* _DESCRIPTION OF THE TASK_: Can you extract the passage from the side-impact crashworthiness excerpt below, between "3. Approaches in" and "side impact energy.", inclusive, copying it word for word?

3. Approaches in the Crashworthiness Design

One of the challenging problems to be studied in the design phase of the described new architectural solutions for BEVs is the passive safety, with particular reference to the side impact. The side impact is not only the second type of statistical relevance in the road accident data analysis, but it is of top relevance with particular reference to the considered architecture and the concerns about possible damages of the battery pack [22,26].

The side impact suffers because of the very small space that is present in the body in the white structure where a structural device could be located with the aim of absorbing the side impact energy.

It is well known that in case of a side impact, two main test conditions are taken into account: one is related to the possible impact against another vehicle, the other one is related to the possible impact against a pole (or something similar, such as a tree). This last condition is particularly severe because the loads are concentrated in a smaller part of the body in white, compared to the first test condition, where a large part of the vehicle’s side structure is involved. This type of impact test is even more relevant for BEVs and targets that are even more stringent than in the case of traditional ICE vehicles, because of the battery pack. As already introduced, the battery pack is typically positioned in the underfloor, and it cannot be deformed in any way due to the above mentioned hazard of fire and explosion.

(Records of locating words and elements)

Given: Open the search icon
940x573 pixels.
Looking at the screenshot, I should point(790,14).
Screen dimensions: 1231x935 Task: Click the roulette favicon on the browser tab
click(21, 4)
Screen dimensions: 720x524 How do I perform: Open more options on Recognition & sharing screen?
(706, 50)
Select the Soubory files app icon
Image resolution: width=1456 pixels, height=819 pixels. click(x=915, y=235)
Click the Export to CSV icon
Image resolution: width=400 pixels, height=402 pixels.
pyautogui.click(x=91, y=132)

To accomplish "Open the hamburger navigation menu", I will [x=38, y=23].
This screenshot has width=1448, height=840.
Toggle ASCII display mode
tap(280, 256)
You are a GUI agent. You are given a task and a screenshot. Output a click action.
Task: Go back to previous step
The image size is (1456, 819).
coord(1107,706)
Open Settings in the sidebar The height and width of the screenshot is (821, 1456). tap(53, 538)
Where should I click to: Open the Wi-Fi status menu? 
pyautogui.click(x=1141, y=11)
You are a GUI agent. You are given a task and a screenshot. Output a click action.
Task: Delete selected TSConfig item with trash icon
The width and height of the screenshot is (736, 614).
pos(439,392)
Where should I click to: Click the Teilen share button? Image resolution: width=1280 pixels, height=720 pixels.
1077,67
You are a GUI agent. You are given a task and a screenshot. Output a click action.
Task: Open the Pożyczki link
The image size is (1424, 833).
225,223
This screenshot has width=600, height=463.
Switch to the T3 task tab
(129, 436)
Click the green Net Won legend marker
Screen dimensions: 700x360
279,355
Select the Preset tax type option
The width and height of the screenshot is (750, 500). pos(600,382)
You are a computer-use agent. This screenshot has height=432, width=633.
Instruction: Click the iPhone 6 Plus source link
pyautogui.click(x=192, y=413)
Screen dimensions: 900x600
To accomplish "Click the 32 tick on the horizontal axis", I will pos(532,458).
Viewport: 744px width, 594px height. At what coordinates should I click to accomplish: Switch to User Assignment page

* _WRITTEN ANSWER_:
3. Approaches in the Crashworthiness Design

One of the challenging problems to be studied in the design phase of the described new architectural solutions for BEVs is the passive safety, with particular reference to the side impact. The side impact is not only the second type of statistical relevance in the road accident data analysis, but it is of top relevance with particular reference to the considered architecture and the concerns about possible damages of the battery pack [22,26].

The side impact suffers because of the very small space that is present in the body in the white structure where a structural device could be located with the aim of absorbing the side impact energy.